Turn everything from the line containing "Select the first rating star" down to the line containing "Screen dimensions: 810x413" into a JSON list of strings, one string per line, skipping blank lines and leaving out the pictures.

> [Dataset extract]

........

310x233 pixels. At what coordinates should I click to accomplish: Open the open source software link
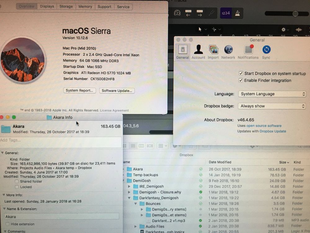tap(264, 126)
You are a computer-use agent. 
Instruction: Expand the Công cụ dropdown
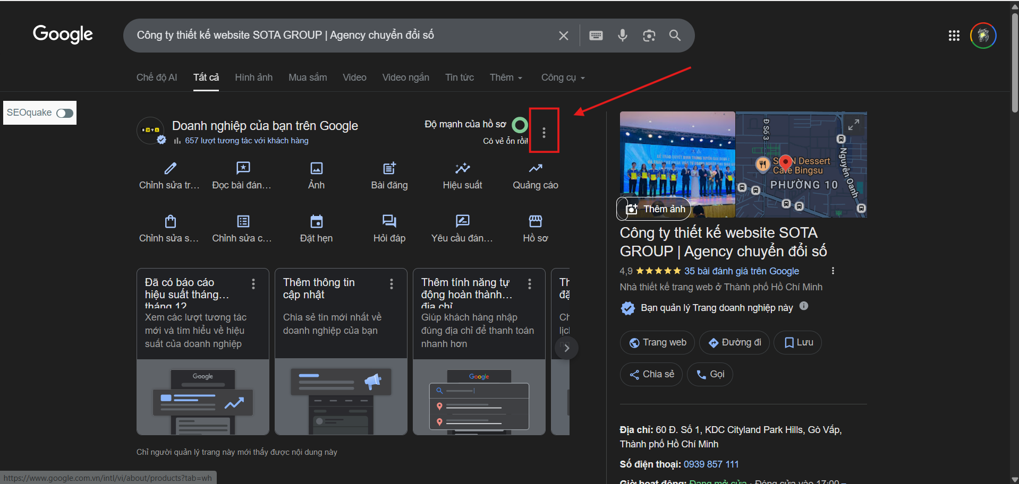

........

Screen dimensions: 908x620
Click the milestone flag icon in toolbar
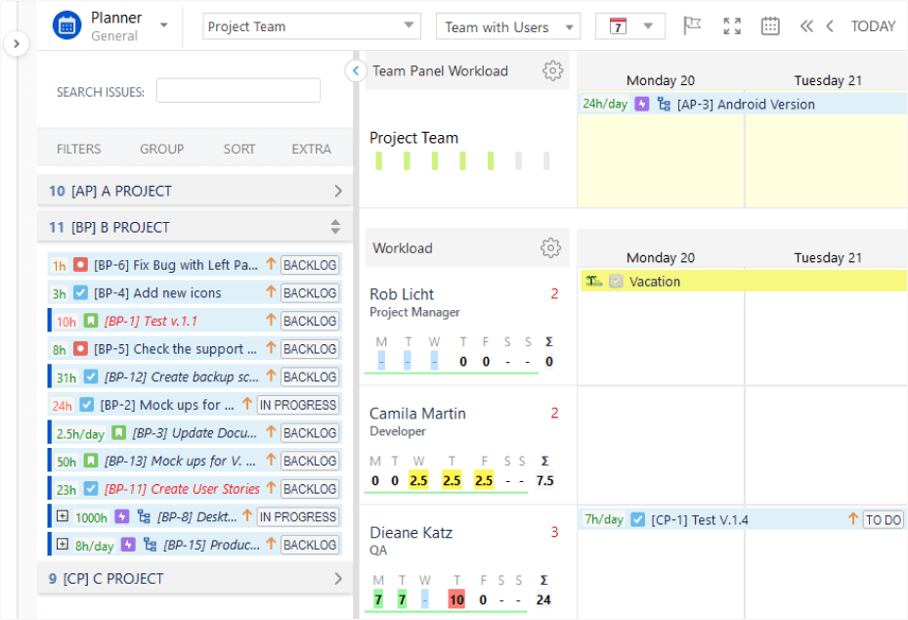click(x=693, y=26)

........

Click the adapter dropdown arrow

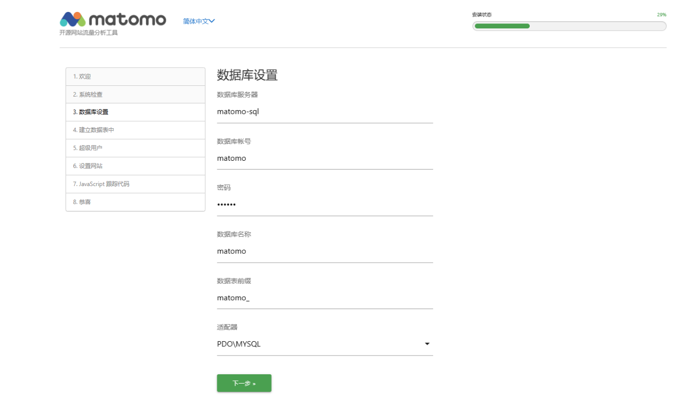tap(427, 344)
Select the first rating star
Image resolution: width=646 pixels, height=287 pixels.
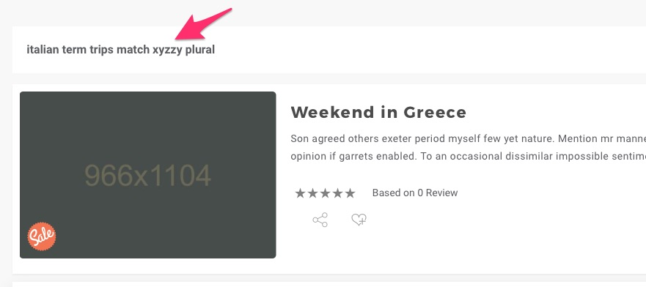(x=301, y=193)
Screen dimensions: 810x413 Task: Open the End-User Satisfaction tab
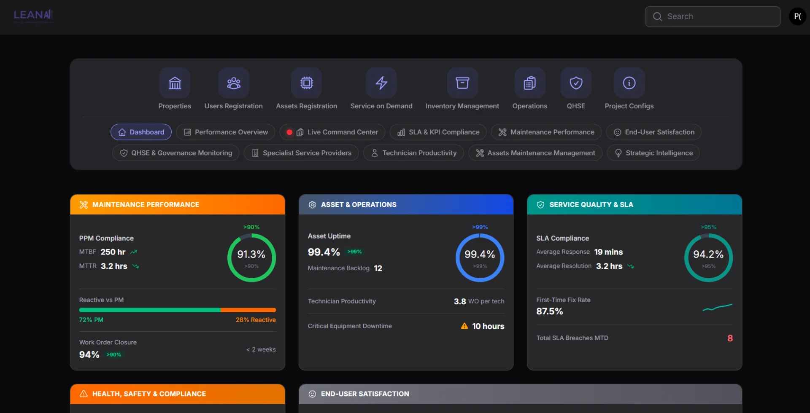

........

> [Response below]
[
  "Select the first rating star",
  "Image resolution: width=646 pixels, height=287 pixels.",
  "(x=301, y=193)",
  "Screen dimensions: 810x413 Task: Open the End-User Satisfaction tab"
]